Members of the Access Center showed students and staff ways they could be an ally for people with disabilities Thursday in the Washington Building, which houses Cougar Health Services.

Rochelle Dach, assistant director of the Access Center, hosted a workshop that highlighted some history, misconceptions and stereotypes about people with disabilities. The training also included a discussion on how to be an ally and create an inclusive environment for those with disabilities.

“Being an ally and making sure the social environments we create are open for everyone … and it’s about respecting the voices [of people from the community],” she said.

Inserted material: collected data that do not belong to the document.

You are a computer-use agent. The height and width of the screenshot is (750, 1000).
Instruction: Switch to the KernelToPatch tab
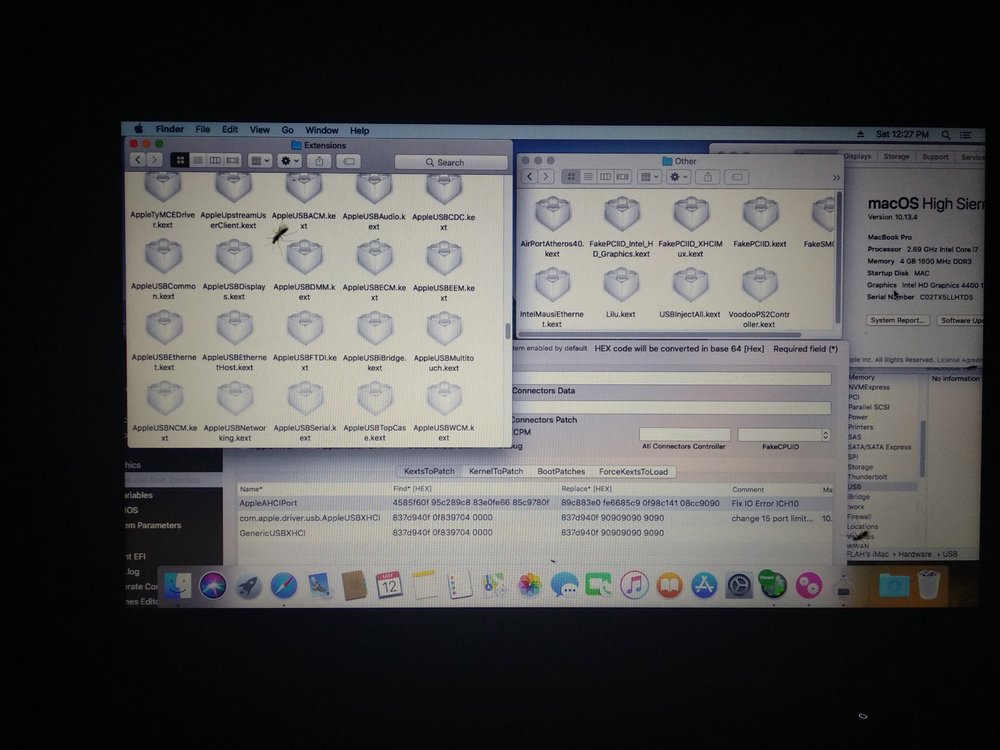[x=496, y=471]
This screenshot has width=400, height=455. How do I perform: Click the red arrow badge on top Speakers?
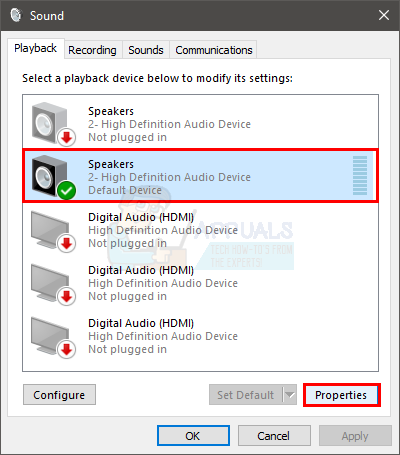point(67,137)
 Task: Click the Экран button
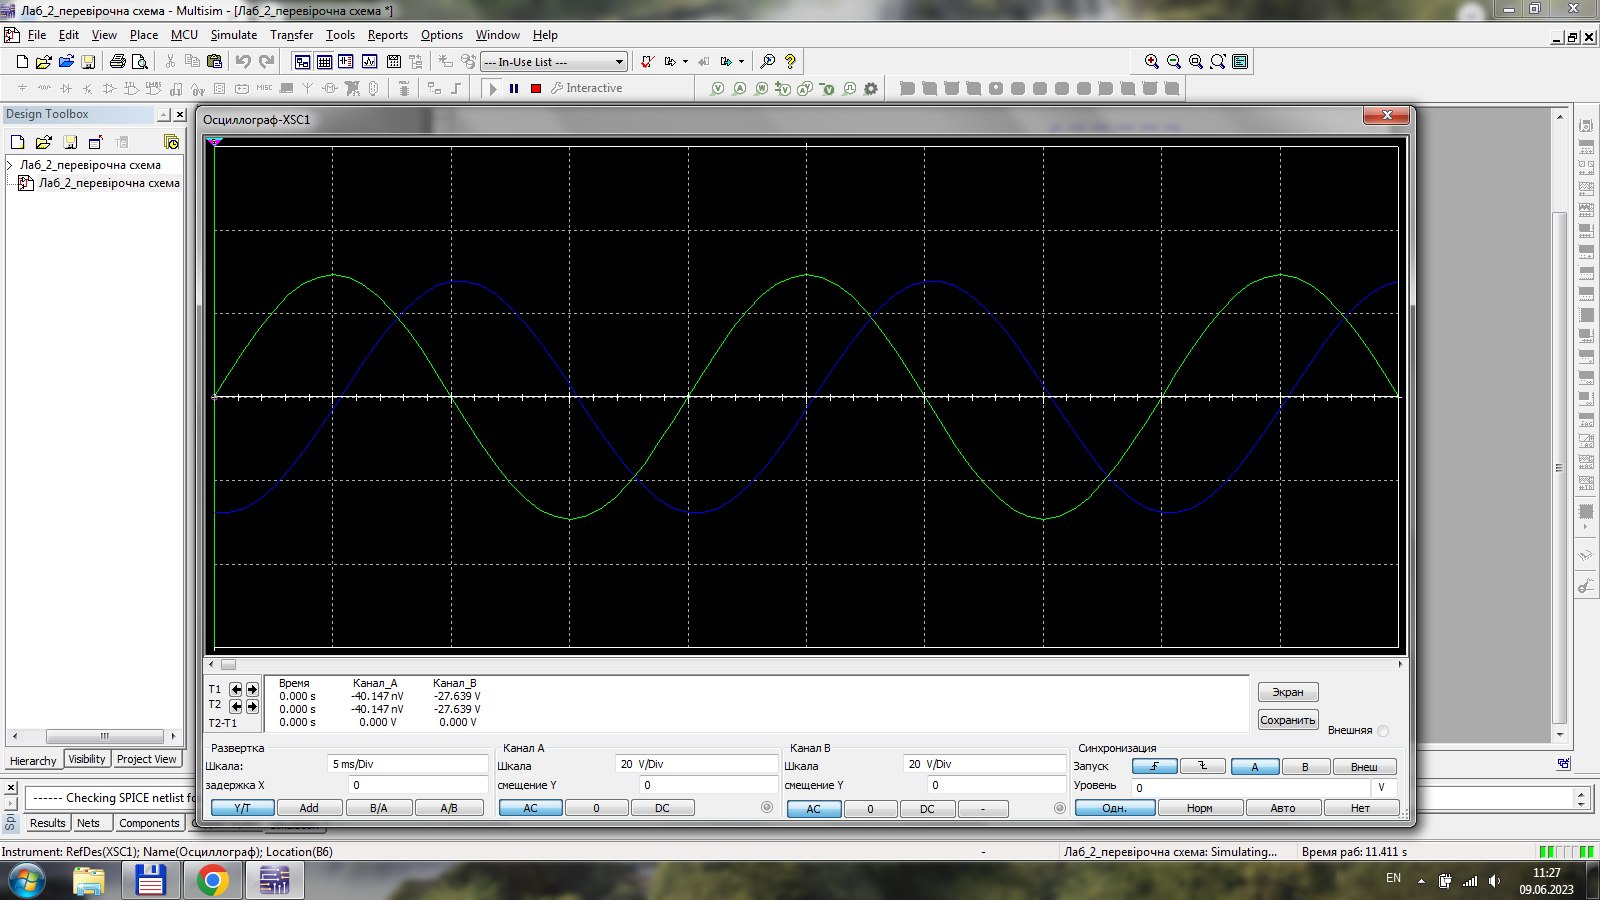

Allies should create spaces for voices that are not heard from often, be present in discussions around disability and check their own privilege, Dach said. Being an ally can help change the narrative around disability, she said.

“Disability is still a thing that is stigmatized and students may choose not to seek accommodations because they want to be ‘normal,’” she said. “[Allies can say] disability is the new normal.”

The workshop focused on how disabilities are not only physical impairments, but they are also invisible. Additionally, it included common frameworks in which disabilities were viewed.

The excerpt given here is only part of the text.